Comme le remarquait Julius Evola en 1961, dans Chevaucher le tigre : « La situation générale est telle, désormais, qu’alors même qu’il existerait des partis ou des mouvements d’une autre sorte, ils n’auraient presque aucune audience dans les masses déracinées, ces masses ne réagissant positivement qu’en faveur de qui leur promet des avantages matériels et des quêtes sociales. Si ce ne sont pas là les seules cordes qui vibrent, l’unique prise que les masses offrent encore aujourd’hui - et même aujourd’hui plus que jamais - se situe sur le plan des forces passionnelles et sub-intellectuelles, forces qui, par leur nature même, sont dépourvues de toute stabilité. Ce sont sur ces forces que comptent les démagogues, les meneurs de peuple, les manipulateurs de mythes, les fabricants d’opinion publique. »

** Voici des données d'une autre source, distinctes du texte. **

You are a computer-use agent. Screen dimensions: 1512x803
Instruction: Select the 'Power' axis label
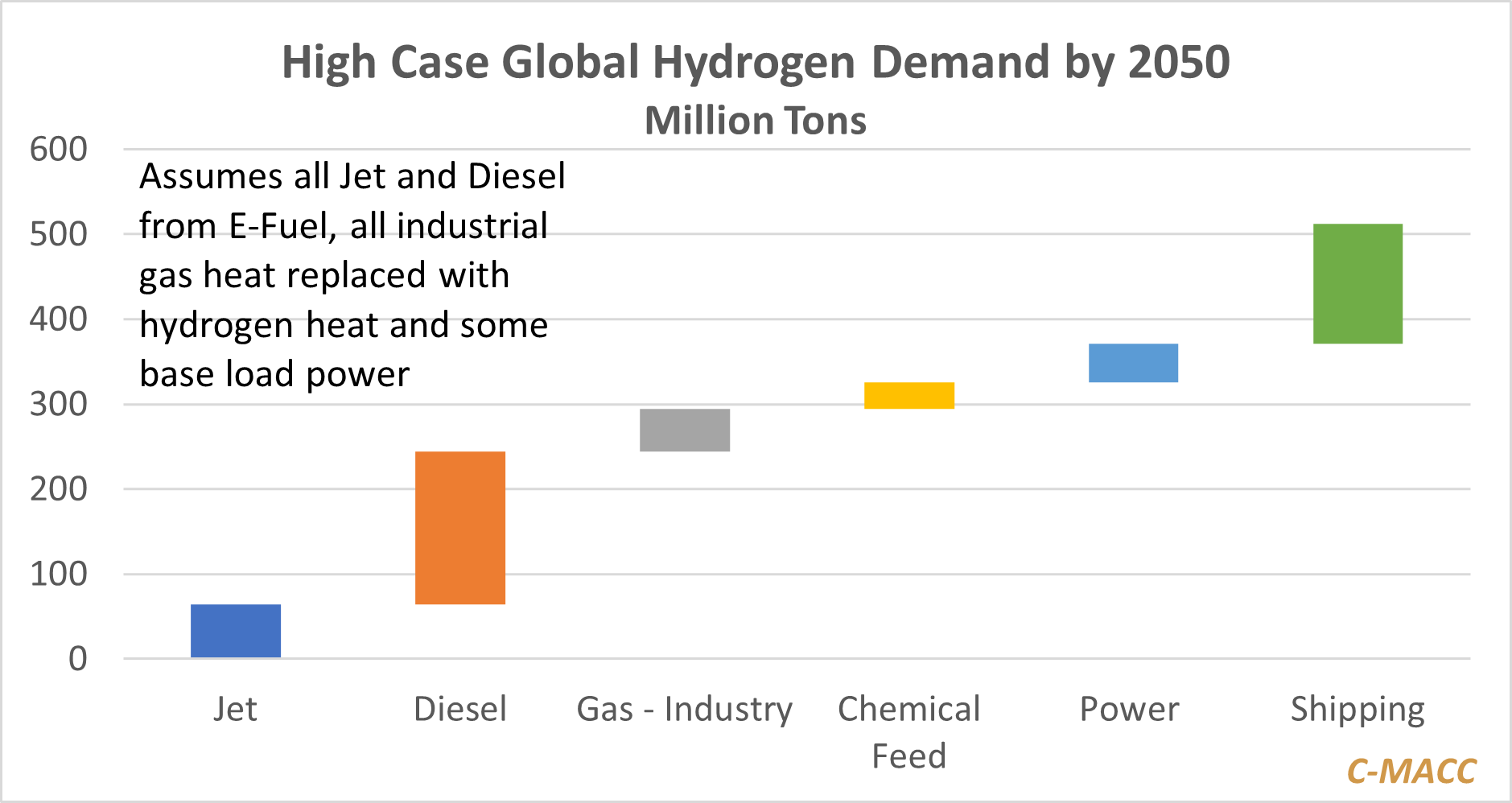[1129, 709]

Quand bien même certains arriveraient au pouvoir, par miracle ou révolution soudaine, le peuple castré par ses maîtres, les privilégiés catégoriels, les bénéficiaires du capitalisme de connivence (le crony capitalism, les relations perverses entre l’État et les entreprises, une corruption que l’économiste Charles Gave nomme le « social-clientélisme »), les millions de fonctionnaires coalisés, les associations vivant à coups de subventions, la camarilla des médias jouissant de nos subsides, l’armée aux ordres de généraux incapables et de colonels ne pensant qu’à leur retraite (une tradition française depuis celle de Russie en 1812), les cartels bancaires - toute cette armée de collabos nous empêcherait de mener à bien n’importe quelle entreprise de sauvetage d’envergure en créant des situations de blocage rendant toute opération de nettoyage national impossible. Sans compter que la France serait aussitôt placée sous embargo par ses voisins - et puis l’Empire, et ses affidés !

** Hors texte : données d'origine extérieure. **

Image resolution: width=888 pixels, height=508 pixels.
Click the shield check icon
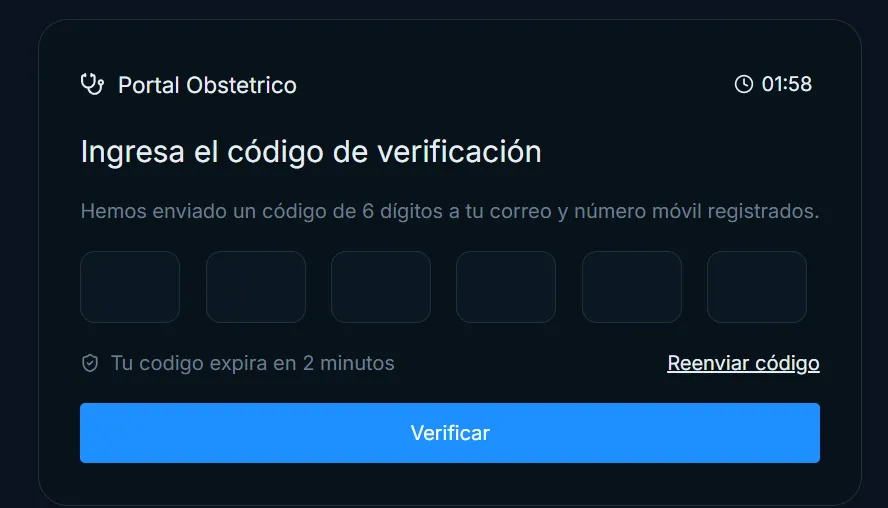coord(90,363)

Le triomphe actuel de divers partis conservateurs est réjouissant, mais qui peut croire avec sérieux que les États-Unis vont redevenir, grâce à Donald Trump, une puissance pacifique et se payer une bonne tranche d’économie saine, débarrassée de la FED que le titan de la poésie Ezra Pound a tant
démystifiée, ou que l’Italie de Matteo Salvini, vaillant ministre de l’Intérieur au demeurant, va faire remigrer tous les immigrés légaux et illégaux incrustés dans la Péninsule depuis des décennies et résoudre son irréductible problème de dette publique ? Des partis, des factions, peuvent provisoirement limiter la casse, ralentir la chute, cacher la misère et tapisser la débâcle, mais la démocratie reste fondée sur le principe du turn over. Ce qu’un bon parti de droite peut faire, s’il en a les épaules, s’il ose braver la rue, un mauvais parti de gauche le défera cinq ans plus tard. C’est un constat banal, mais nul ne pense jamais aux conséquences de cet infini backlash démocratique, ce balancier constant qui est celui de la corde du pendu. Et c’est ainsi que meurent les nations."

Paul-Eric Blanrue, Sécession (2018).